WHEREAS, Tenant and Landlord’s predecessor in interest entered into that certain Standard Office Lease Agreement dated as of March 24, 2006, which lease has been amended by that certain First Amendment to Lease dated as of September 29, 2006, Second Amendment to Lease dated October 31, 2007, Third Lease Amendment dated as of March 25, 2008, Fourth Amendment to Lease dated August 16, 2012, Fifth Amendment to Lease Agreement dated February 22, 2013 and Sixth Amendment to Lease Agreement dated as of June 3, 2015 (the “Sixth Amendment to Lease”) (as so amended, the “Lease”) relating to certain premises consisting of 54,156 rentable square feet (the “Existing Premises”) located on the eighth (8th) floor of the building located at One Design Place, Boston, Massachusetts (the “Building”), as more particularly described therein.

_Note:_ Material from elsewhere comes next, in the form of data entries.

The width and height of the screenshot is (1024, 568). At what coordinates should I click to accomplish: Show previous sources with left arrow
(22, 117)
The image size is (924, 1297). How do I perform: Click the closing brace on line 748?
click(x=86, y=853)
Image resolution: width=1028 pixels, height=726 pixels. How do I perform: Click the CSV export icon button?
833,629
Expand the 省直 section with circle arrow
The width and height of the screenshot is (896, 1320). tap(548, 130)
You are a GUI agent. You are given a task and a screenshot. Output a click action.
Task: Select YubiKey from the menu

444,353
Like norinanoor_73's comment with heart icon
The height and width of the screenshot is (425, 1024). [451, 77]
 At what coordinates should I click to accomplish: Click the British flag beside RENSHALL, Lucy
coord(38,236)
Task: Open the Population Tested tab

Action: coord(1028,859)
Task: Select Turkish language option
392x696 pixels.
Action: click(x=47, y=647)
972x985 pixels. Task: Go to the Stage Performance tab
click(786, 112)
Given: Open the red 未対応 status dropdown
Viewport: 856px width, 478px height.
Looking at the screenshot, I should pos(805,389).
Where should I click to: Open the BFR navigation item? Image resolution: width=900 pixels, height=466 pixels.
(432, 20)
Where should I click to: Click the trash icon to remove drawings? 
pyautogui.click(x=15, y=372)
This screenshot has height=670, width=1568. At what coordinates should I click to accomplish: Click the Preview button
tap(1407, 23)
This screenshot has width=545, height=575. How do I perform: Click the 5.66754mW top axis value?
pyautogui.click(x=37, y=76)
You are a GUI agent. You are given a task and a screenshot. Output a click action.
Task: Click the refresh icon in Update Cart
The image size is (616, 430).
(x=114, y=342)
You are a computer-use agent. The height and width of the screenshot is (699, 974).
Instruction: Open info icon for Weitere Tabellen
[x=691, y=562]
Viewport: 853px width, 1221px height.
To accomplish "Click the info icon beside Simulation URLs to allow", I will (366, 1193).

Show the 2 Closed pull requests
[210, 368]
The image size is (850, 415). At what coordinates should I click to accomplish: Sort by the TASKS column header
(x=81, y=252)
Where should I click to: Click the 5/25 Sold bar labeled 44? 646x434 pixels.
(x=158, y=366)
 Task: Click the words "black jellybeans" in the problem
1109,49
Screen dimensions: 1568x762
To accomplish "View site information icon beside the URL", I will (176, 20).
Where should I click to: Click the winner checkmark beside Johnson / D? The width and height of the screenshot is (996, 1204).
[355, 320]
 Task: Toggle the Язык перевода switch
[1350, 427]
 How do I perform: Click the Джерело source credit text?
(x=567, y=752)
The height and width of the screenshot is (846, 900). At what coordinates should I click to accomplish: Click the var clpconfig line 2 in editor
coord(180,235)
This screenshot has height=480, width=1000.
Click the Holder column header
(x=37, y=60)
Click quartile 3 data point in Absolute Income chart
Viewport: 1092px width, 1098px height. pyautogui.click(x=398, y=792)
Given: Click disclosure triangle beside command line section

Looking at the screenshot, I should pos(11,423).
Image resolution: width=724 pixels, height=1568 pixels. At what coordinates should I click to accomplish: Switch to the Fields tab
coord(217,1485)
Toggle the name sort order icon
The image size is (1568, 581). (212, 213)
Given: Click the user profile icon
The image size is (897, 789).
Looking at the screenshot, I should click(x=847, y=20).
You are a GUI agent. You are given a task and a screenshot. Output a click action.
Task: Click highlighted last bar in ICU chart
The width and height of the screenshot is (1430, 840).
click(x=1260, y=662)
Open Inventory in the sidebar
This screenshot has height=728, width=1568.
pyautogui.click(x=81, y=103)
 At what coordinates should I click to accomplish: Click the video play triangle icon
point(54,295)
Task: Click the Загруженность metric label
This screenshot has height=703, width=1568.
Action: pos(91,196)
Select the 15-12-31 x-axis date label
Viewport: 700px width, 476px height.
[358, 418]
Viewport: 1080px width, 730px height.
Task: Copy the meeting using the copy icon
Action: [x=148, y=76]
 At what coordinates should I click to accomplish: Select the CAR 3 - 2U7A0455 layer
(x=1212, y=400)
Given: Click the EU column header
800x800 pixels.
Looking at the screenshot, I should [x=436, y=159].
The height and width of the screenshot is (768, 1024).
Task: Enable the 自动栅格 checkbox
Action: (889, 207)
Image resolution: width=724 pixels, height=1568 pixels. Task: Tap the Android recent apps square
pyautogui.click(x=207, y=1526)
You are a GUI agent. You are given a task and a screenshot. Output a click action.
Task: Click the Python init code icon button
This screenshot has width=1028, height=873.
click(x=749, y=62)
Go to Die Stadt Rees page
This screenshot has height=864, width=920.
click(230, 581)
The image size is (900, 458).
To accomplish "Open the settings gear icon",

WHEREAS, Landlord and Tenant have agreed to extend the Lease Term and to add additional premises consisting of the existing corridor located along the Existing Premises (the “Seventh Amendment Expansion Premises”);
WHEREAS, Landlord and Tenant desire to amend the Lease to reflect the inclusion of the Seventh Amendment Expansion Premises in the Leased Premises, to extend the Lease Term and to modify certain other provisions of the Lease and set forth herein; and
NOW THEREFORE, in consideration of Ten Dollars ($10.00) and other good and valuable consideration, the receipt, sufficiency and delivery of which are hereby acknowledged, the parties hereby agree that the Lease is hereby amended as follows:
1.Leased Premises. Exhibit A-1 to the Lease (as referenced in the Sixth Amendment to Lease) is hereby deleted and Exhibit A-2 attached hereto is hereby substituted in its place.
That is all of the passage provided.